Ryanair has been forced to cancel flights today affecting around 4000 passengers in Ireland, and many more in the UK and other countries as it’s Irish pilots stage a second 24-hour walkout.
The budget airline cancelled flights to and from the UK from Ireland, particularly routes that would allow passengers to rebook or find alternative flights and apologised to its customers who were caught up in the industrial action.
99% of Ryanair pilots in the Irish Airline Pilots Association voted to strike and the union issued a statement saying: “The Irish Airline Pilots’ Association (IALPA) branch of Fórsa today (Thursday) gave notice that it intends to stage two further one-day pilot strikes in Ryanair commencing at 1 am on Friday 20th July, and at 1 am on Tuesday 24th July.”
In response, Ryanair said on Twitter: “We apologise to these 4000 Irish customers whose flights were cancelled (and re-accommodated/refunded) due to today’s 2nd unnecessary strike by less than 25% of our Irish pilots (who earn €150,000 – €200,000 p.a.) over ‘seniority and base transfer’ proposals which they can’t explain and which don’t even affect them.
“We call on FORSA to cancel the 3rd strike (next Tue 24th) which is supported by less than 25% of our Irish pilots.
“Our pilots should resolve these issues through our working group and not disrupt any more customer holidays.”
The Irish Pilot’s strike, however, is small in compared to the Industrial Action the airline is facing next week when cabin crew across Belgium, Portugal and Spain walk out for 48 hours on 25th & 26th July.
The cabin crew strike could affect hundreds of flights across Europe as the summer holidays get underway.
Know your rights.
As Ryanair is a European airline, if your flight is cancelled then Under EU Law you are entitled to take an alternative flight with the Ryanair to your destination, or cancel your flight and claim a full refund. If the alternative isn’t suitable, then Ryanair is legally obliged to book you on a comparable flight with them or an alternative airline. This known as rerouting and even if that flight costs Ryanair more, they cant pass that cost on to you.
Last year, when Ryanair cancelled thousands of flights when crew holidays left it short of available pilots, the CAA publically stated that Ryanair was misleading customers by not offering, or saying they weren’t required, to reroute customers on alternative airlines.

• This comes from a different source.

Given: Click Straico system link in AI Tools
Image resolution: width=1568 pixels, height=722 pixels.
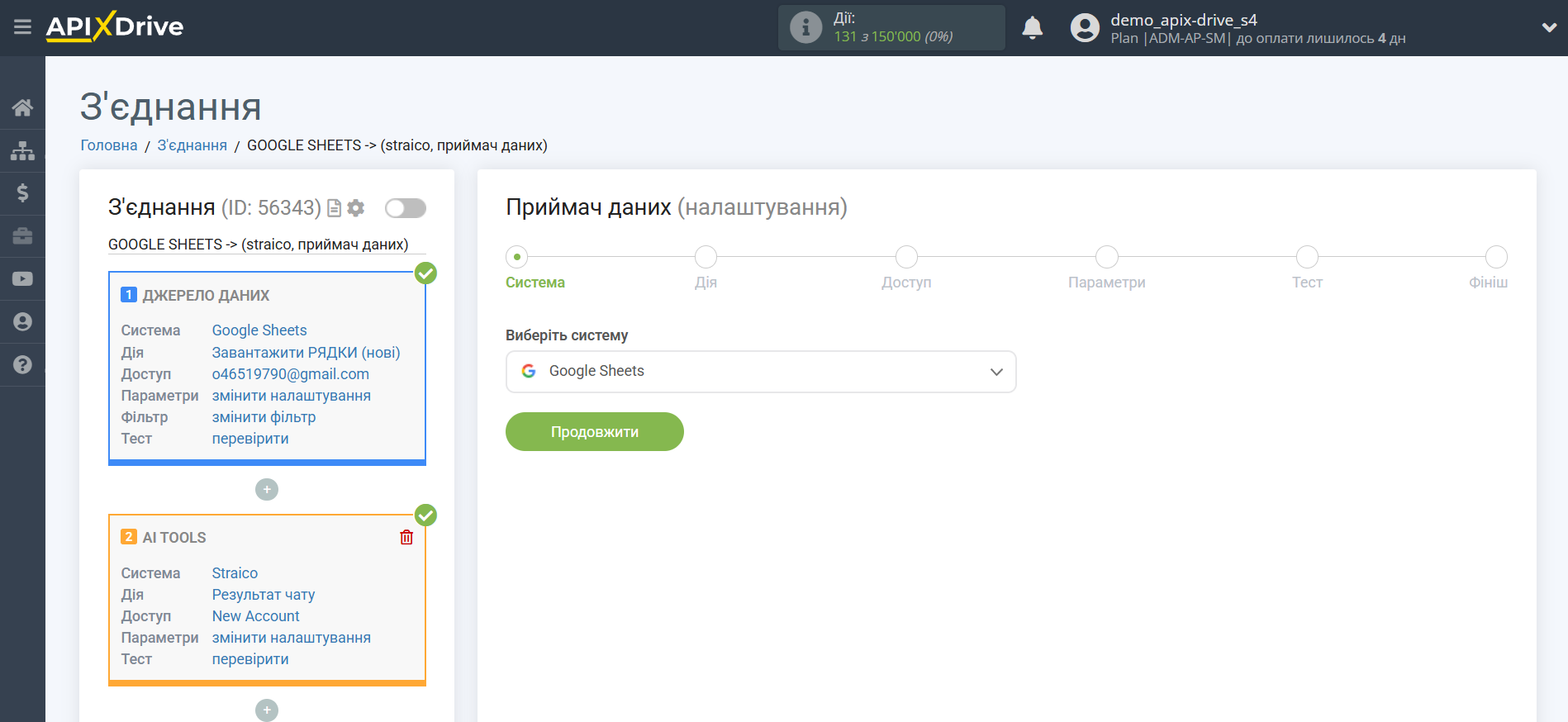Looking at the screenshot, I should click(x=235, y=573).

Speaking at the time, the Civil Aviation Authority’s Chief Executive, Andrew Haines, said: “There are clear laws in place, which are intended to assist passengers in the event of a cancellation, helping minimise both the frustration and inconvenience caused by circumstances completely out of their control.
We have made this crystal clear to Ryanair, who are well aware of their legal obligations, which includes how and when they should reroute passengers, along with the level of information it provides its passengers.”